Daha önce yayınlanmış "Akrep Burcu" "O Gün Yağmur Yağmasaydı" "Her Şey Bir Tesadüfle Başladı" "Yekta Bey" adlı romanlarından sonra yazar bu defa "İmza Günü" adlı romanıyla okuyucu karşısına çıkıyor.
Toplumsal yapının daha durgun zamanın daha ağır seyrettiği geçmiş bir zamanı bir taşra kentinde kendi halinde yaşayan orta sınıf bir aile ve aile bireyleri üzerinden romantize eden yazar 60'lı yılların başlarından itibaren okuyucuyu tarih koridorunda uzun bir yolculuğa çıkarıyor.

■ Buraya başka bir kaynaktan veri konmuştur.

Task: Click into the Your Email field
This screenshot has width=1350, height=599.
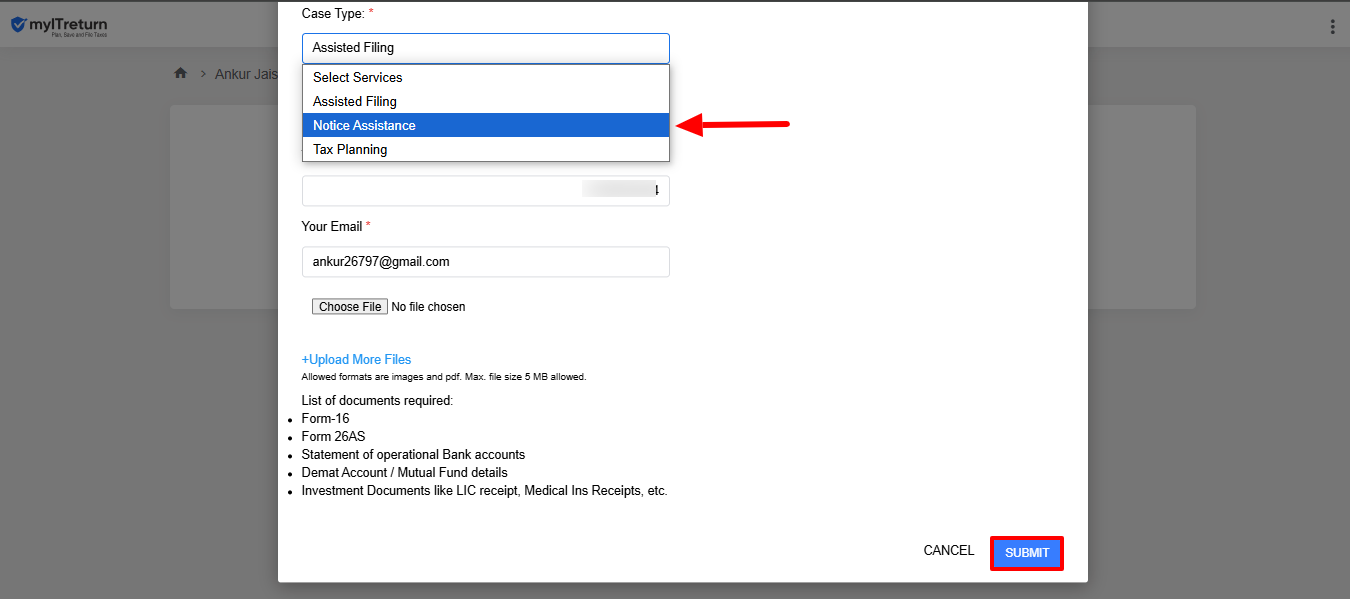Action: click(485, 262)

Bu yolda Türkiye ve dünyada meydana gelen toplumsal çalkantılarla dolu Demokrat Parti iktidarından Adnan Menderes'e 1960 ihtilaline Kennedy suikastinden Fidel Kastro'ya ve Küba krizine kadar bir dönemin panoramasını sunuyor.

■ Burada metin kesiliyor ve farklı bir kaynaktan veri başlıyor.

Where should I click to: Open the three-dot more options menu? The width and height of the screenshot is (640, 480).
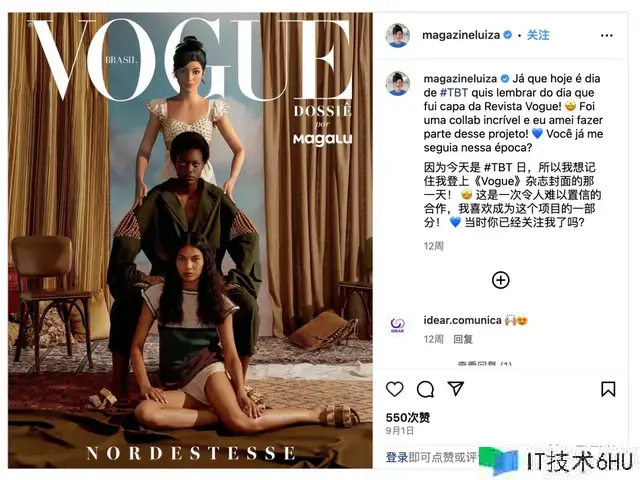pyautogui.click(x=607, y=36)
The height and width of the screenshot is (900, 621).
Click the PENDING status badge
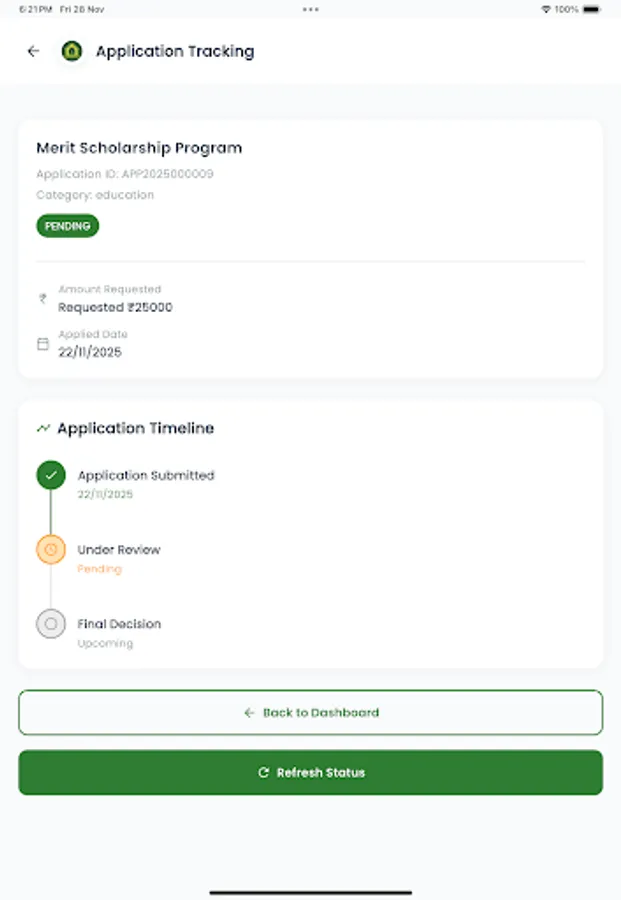coord(68,226)
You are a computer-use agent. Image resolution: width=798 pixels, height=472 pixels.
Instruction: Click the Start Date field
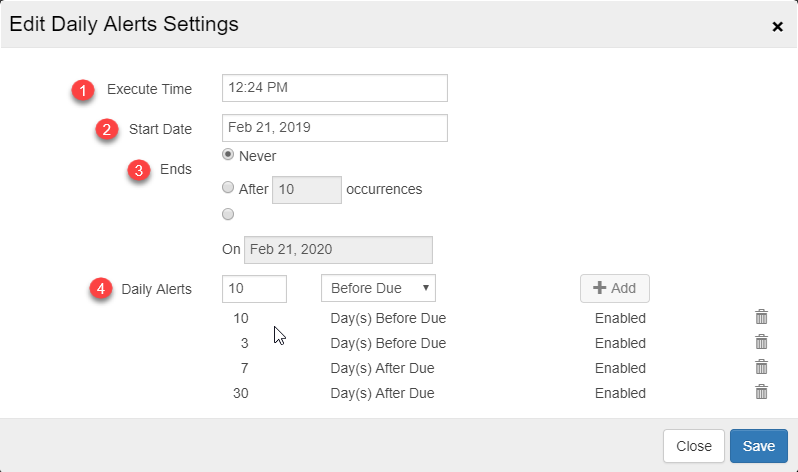click(x=334, y=128)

Bu yakın dönem yolculuğunda İstiklal harbi gazisi bir dedenin üçüncü kuşak torunu Ediz'in Hukuk Fakültesinden mezuniyetinin akabinde Emniyet Teşkilatı'na katılması ile gelişen olaylar bizi bir yanıyla yakın geçmişin tarihi ve tarih olmuş olaylarıyla yüzleştirirken bir yanıyla bu olaylar arasında kendilerine hayatın içinde bir yol bulmaya çalışan insanlarla bu insanların komşuluk dostluk arkadaşlık dürüstlük gibi samimi ilişkilerini gözler önüne seriyor.
Hemen tamamı İstanbul'da geçen olaylar içinde kimi zaman kırık bir gönül yarası kimi zaman zalim bir kaderin kurbanı olan kişilerle romanın kahramanı Ediz'in İstanbul'da başlayıp İtalya'da taçlanan aşk hikayesi de romana ayrı bir çeşni katıyor. Okuyucuyu İstanbul'un sokak ve semtlerine ayrı bir yolculuğa çıkaracak olan bu roman aynı zamanda İstanbul'un bugün karşı karşıya kaldığı yıkıcı etkiyi karşılaştırma imkânı da sunuyor. Zaman zaman size gülümseten bir Saatli Maarif takviminden düşen bir yaprak yahut kısa dalga yayın yapan Nordmende marka bir eski zaman radyosundan dinleyeceğiniz Neva makamında bir şarkıyı yahut uzun hava bir Bozlağı da hatırlatacaktır.